Each core goal is accompanied by specific tasks, enabling measures, and performance evaluation indicators, such as accurately identifying critical foreign infrastructure dependencies, deepening multilateral Computer Security Incident Response Team (CSIRT) cooperation, and promoting the widespread adoption of security-by-design principles. The plan strictly follows top-level policy guidance such as the U.S. National Security Strategy and the National Cybersecurity Strategy, and is highly aligned with the U.S. International Cyberspace & Digital Policy Strategy. Through cross-departmental coordination mechanisms involving the Department of Homeland Security, the Department of State, and public-private partnerships, it steadily advances the achievement of homeland security and national security objectives.
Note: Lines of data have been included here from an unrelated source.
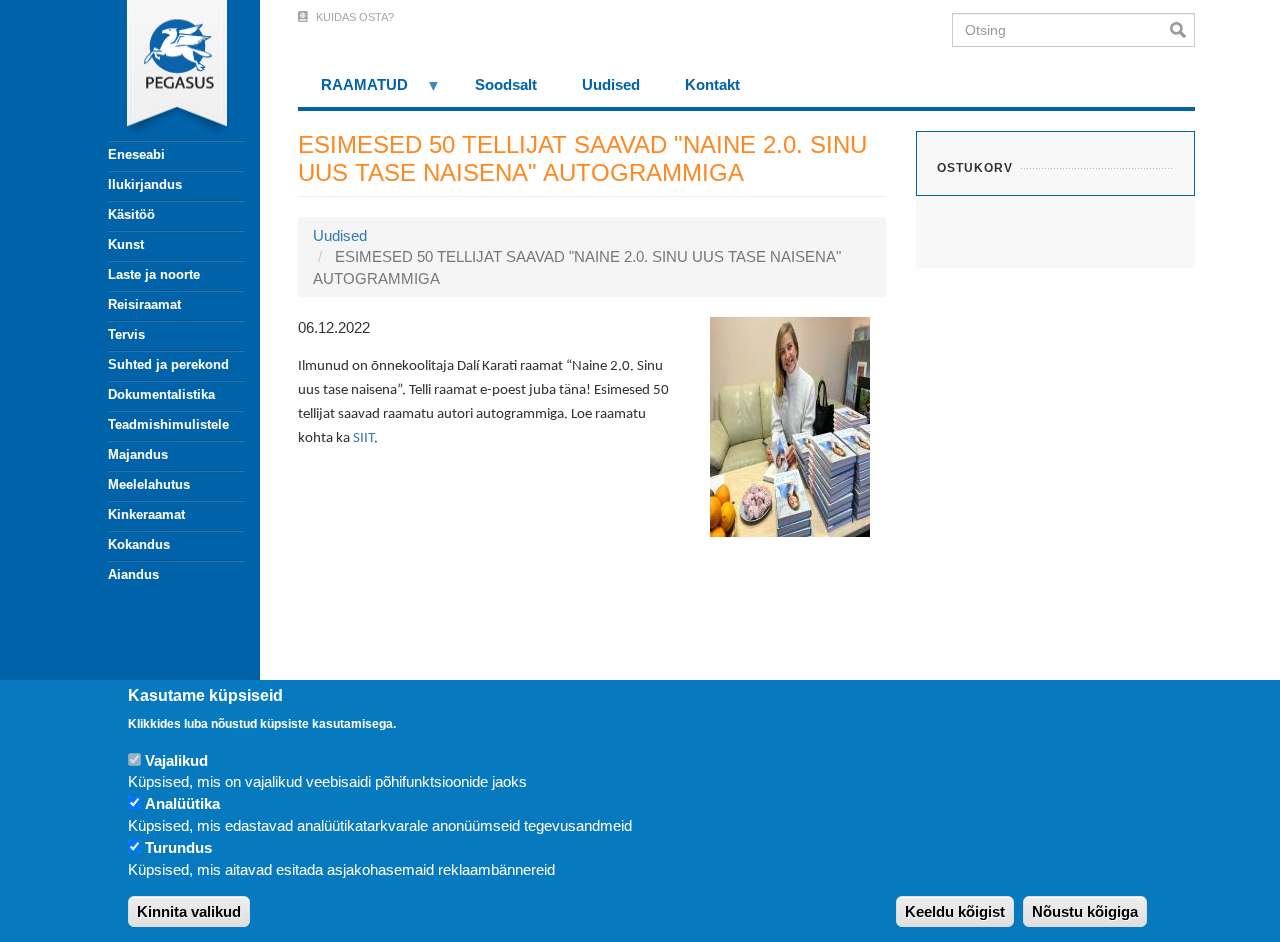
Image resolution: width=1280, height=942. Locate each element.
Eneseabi (136, 154)
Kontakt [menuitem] (712, 84)
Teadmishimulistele (168, 424)
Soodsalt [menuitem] (506, 84)
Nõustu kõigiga (1085, 911)
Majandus (138, 454)
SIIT (363, 438)
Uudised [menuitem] (611, 84)
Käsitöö (131, 214)
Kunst (126, 244)
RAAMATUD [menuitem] (353, 91)
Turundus (178, 848)
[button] (790, 425)
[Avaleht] (165, 70)
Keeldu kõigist (955, 911)
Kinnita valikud (189, 911)
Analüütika (182, 804)
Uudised (340, 235)
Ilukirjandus (145, 184)
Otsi (1182, 30)
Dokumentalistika (161, 394)
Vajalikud (176, 760)
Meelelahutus (149, 484)
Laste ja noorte (154, 274)
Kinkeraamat (146, 514)
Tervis (126, 334)
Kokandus (139, 544)
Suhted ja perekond (168, 364)
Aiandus (133, 574)
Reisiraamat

This strategic plan is not a static document but a dynamic, iterative implementation process. CISA will review execution progress quarterly, flexibly adjusting strategies in response to uncertainties in the international security environment to ensure the integration of quality human resources, processes, technologies, and partner resources at the appropriate time and in the appropriate contexts. Just as various threats and adversaries continuously adapt and shape the cyber and physical security environment, CISA will also continuously evolve through this plan, ultimately realizing its core vision of providing the American people with a secure and resilient infrastructure.